CVE-2025-3248 is an unauthenticated remote code execution vulnerability in Langflow's /api/v1/validate/code endpoint. The endpoint was intended to validate user-supplied component code but actually executed it, giving any internet attacker shell access on the server. CISA added it to the Known Exploited Vulnerabilities catalog in May 2025 after confirmed in-the-wild exploitation. Thousands of Langflow instances remain exposed on vulnerable versions months after the patch was released.
Why are LangChain, Langflow, and LangGraph vulnerable to RCE?
All three frameworks accept code-shaped inputs like Python expressions, prompt templates, and tool definitions, then evaluate them in the same process that holds API keys and database credentials. When untrusted input reaches eval(), exec(), or a template engine without isolation, attackers get remote code execution next to your secrets. LangChain's PALChain and LLMMathChain have repeatedly hit eval-class CVEs, and LangGraph has been hit by attack chains that load attacker-controlled tool definitions. The common pattern is untrusted input becoming executable code in the agent process.
How do I secure an AI agent against framework RCE vulnerabilities?
Run the agent in a separate container from your secrets, using read_only filesystems, cap_drop ALL, no-new-privileges, and an internal network that blocks the cloud metadata endpoint (169.254.169.254). Use a secrets broker so the agent only holds short-lived tokens, not raw API keys. Remove every eval path you do not need, including PALChain, LLMMathChain, and PythonREPL tools. Treat MCP servers as untrusted code and sandbox each one with minimal credentials.
What should I use instead of LangChain's LLMMathChain?
Replace LLMMathChain with a strict expression parser like asteval, which whitelists allowed AST nodes, or run calculations in a throwaway Docker container with --network=none, memory limits, and a short timeout. LLMMathChain has repeatedly been hit with eval-class CVEs because it passes prompt-generated expressions to Python's eval or numexpr. Sandboxing the math execution turns a potential RCE into a contained subprocess that can only return text. This adds code but eliminates the entire attack class.
What does an attacker actually steal from a compromised AI agent server?

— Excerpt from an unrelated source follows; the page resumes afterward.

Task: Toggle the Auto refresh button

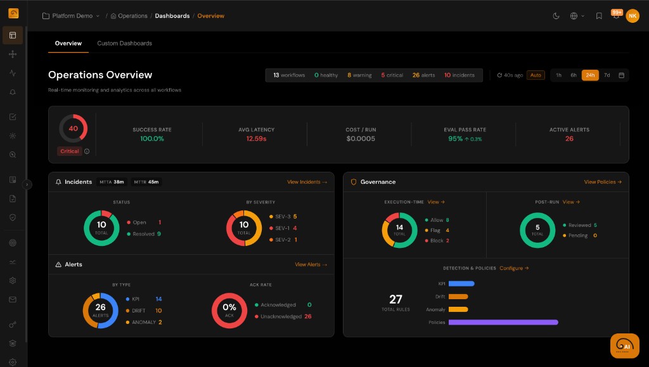Action: (536, 75)
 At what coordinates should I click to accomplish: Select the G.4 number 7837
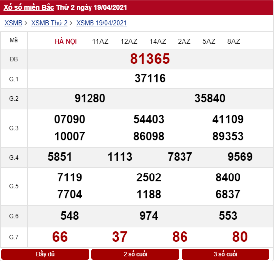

Attackers target the credentials sitting next to the LLM, not the prompts themselves. The highest-value assets are OpenAI or Anthropic API keys (used to drain credit), database connection strings with write access (used to exfiltrate or ransom data), OAuth tokens for CRM, Gmail, or Slack (used for phishing and pivoting), cloud instance metadata (used to steal IAM roles), and SSH or git credentials (used for supply-chain attacks). A single RCE on an agent host typically exposes the entire credential wallet.